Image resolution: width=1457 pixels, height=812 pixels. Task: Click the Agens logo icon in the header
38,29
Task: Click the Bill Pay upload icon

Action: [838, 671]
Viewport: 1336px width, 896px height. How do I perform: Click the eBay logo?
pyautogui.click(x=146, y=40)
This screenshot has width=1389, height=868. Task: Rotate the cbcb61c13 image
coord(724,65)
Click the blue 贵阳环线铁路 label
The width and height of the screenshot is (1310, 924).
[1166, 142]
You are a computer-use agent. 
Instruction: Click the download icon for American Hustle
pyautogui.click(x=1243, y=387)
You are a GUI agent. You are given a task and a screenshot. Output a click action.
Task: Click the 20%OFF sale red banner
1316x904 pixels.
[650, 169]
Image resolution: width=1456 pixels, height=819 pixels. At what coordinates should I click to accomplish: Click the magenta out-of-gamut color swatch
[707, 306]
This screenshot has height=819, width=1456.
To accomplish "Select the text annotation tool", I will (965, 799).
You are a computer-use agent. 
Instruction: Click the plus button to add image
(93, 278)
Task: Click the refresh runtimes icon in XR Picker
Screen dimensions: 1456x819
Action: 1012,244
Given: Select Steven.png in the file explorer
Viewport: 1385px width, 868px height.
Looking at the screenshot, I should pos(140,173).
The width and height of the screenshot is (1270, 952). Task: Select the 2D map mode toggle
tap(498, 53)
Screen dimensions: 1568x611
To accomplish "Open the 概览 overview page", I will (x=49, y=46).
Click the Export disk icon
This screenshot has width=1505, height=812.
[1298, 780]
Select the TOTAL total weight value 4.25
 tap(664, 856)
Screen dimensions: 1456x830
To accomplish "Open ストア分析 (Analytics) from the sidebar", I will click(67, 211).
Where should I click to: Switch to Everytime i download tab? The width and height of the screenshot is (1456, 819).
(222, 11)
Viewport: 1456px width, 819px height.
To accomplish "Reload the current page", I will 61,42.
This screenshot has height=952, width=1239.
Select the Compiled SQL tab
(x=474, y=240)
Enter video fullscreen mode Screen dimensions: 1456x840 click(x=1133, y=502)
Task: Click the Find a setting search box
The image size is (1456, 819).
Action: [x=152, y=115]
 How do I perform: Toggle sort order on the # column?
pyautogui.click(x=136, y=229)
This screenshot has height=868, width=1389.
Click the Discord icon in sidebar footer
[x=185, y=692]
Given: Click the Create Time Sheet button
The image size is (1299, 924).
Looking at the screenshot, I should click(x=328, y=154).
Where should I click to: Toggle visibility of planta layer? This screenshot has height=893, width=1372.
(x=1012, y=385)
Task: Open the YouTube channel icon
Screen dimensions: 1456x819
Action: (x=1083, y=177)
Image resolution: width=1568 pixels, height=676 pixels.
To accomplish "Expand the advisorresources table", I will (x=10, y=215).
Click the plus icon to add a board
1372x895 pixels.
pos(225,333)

————

Copy every record exactly as presented.

Image resolution: width=1457 pixels, height=812 pixels. Task: Click the Agens logo icon in the header
38,29
Task: Click the Bill Pay upload icon

Action: [838, 671]
Viewport: 1336px width, 896px height. How do I perform: Click the eBay logo?
pyautogui.click(x=146, y=40)
This screenshot has width=1389, height=868. Task: Rotate the cbcb61c13 image
coord(724,65)
Click the blue 贵阳环线铁路 label
The width and height of the screenshot is (1310, 924).
[1166, 142]
You are a computer-use agent. 
Instruction: Click the download icon for American Hustle
pyautogui.click(x=1243, y=387)
You are a GUI agent. You are given a task and a screenshot. Output a click action.
Task: Click the 20%OFF sale red banner
1316x904 pixels.
[650, 169]
Image resolution: width=1456 pixels, height=819 pixels. At what coordinates should I click to accomplish: Click the magenta out-of-gamut color swatch
[707, 306]
This screenshot has height=819, width=1456.
To accomplish "Select the text annotation tool", I will (965, 799).
You are a computer-use agent. 
Instruction: Click the plus button to add image
(93, 278)
Task: Click the refresh runtimes icon in XR Picker
Screen dimensions: 1456x819
Action: 1012,244
Given: Select Steven.png in the file explorer
Viewport: 1385px width, 868px height.
Looking at the screenshot, I should pos(140,173).
The width and height of the screenshot is (1270, 952). Task: Select the 2D map mode toggle
tap(498, 53)
Screen dimensions: 1568x611
To accomplish "Open the 概览 overview page", I will (x=49, y=46).
Click the Export disk icon
This screenshot has width=1505, height=812.
[1298, 780]
Select the TOTAL total weight value 4.25
 tap(664, 856)
Screen dimensions: 1456x830
To accomplish "Open ストア分析 (Analytics) from the sidebar", I will click(67, 211).
Where should I click to: Switch to Everytime i download tab? The width and height of the screenshot is (1456, 819).
(222, 11)
Viewport: 1456px width, 819px height.
To accomplish "Reload the current page", I will 61,42.
This screenshot has height=952, width=1239.
Select the Compiled SQL tab
(x=474, y=240)
Enter video fullscreen mode Screen dimensions: 1456x840 click(x=1133, y=502)
Task: Click the Find a setting search box
The image size is (1456, 819).
Action: [x=152, y=115]
 How do I perform: Toggle sort order on the # column?
pyautogui.click(x=136, y=229)
This screenshot has height=868, width=1389.
Click the Discord icon in sidebar footer
[x=185, y=692]
Given: Click the Create Time Sheet button
The image size is (1299, 924).
Looking at the screenshot, I should click(x=328, y=154).
Where should I click to: Toggle visibility of planta layer? This screenshot has height=893, width=1372.
(x=1012, y=385)
Task: Open the YouTube channel icon
Screen dimensions: 1456x819
Action: (x=1083, y=177)
Image resolution: width=1568 pixels, height=676 pixels.
To accomplish "Expand the advisorresources table", I will (x=10, y=215).
Click the plus icon to add a board
1372x895 pixels.
pos(225,333)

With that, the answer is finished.